→ **What is required**:
Omit each picture as you copy the entries exactly.

━━━ Supplied material

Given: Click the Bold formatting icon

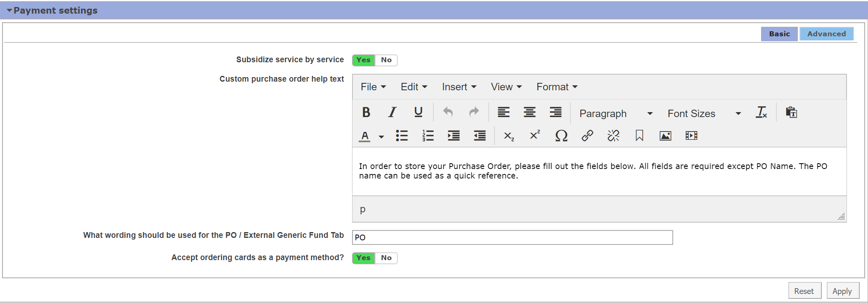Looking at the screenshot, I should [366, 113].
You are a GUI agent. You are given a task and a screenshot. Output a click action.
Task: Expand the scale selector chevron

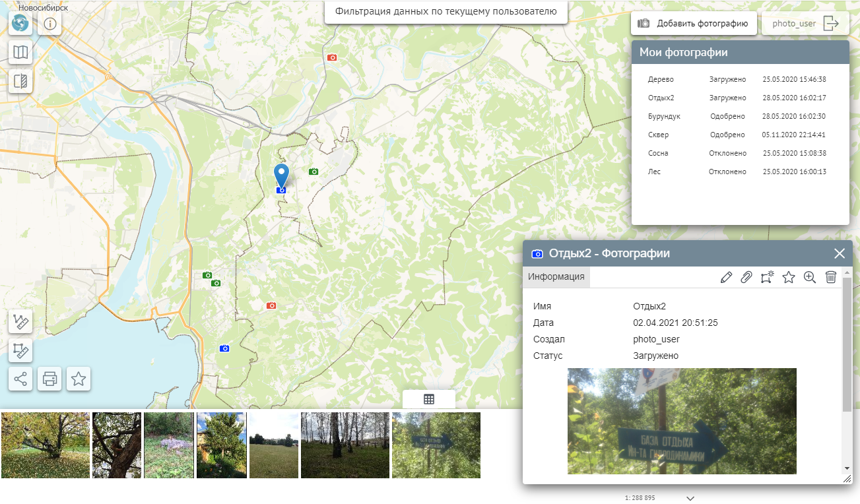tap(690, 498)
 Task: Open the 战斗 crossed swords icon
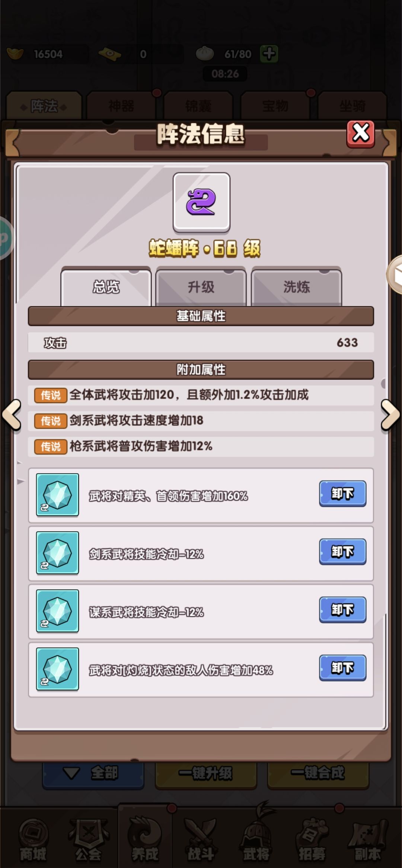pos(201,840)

━━━━━━

→ **Exercise output**:
Given: Click the Bold formatting icon

Looking at the screenshot, I should [366, 113].
You are a GUI agent. You are given a task and a screenshot. Output a click action.
Task: Expand the scale selector chevron

tap(690, 498)
 Task: Open the 战斗 crossed swords icon
pos(201,840)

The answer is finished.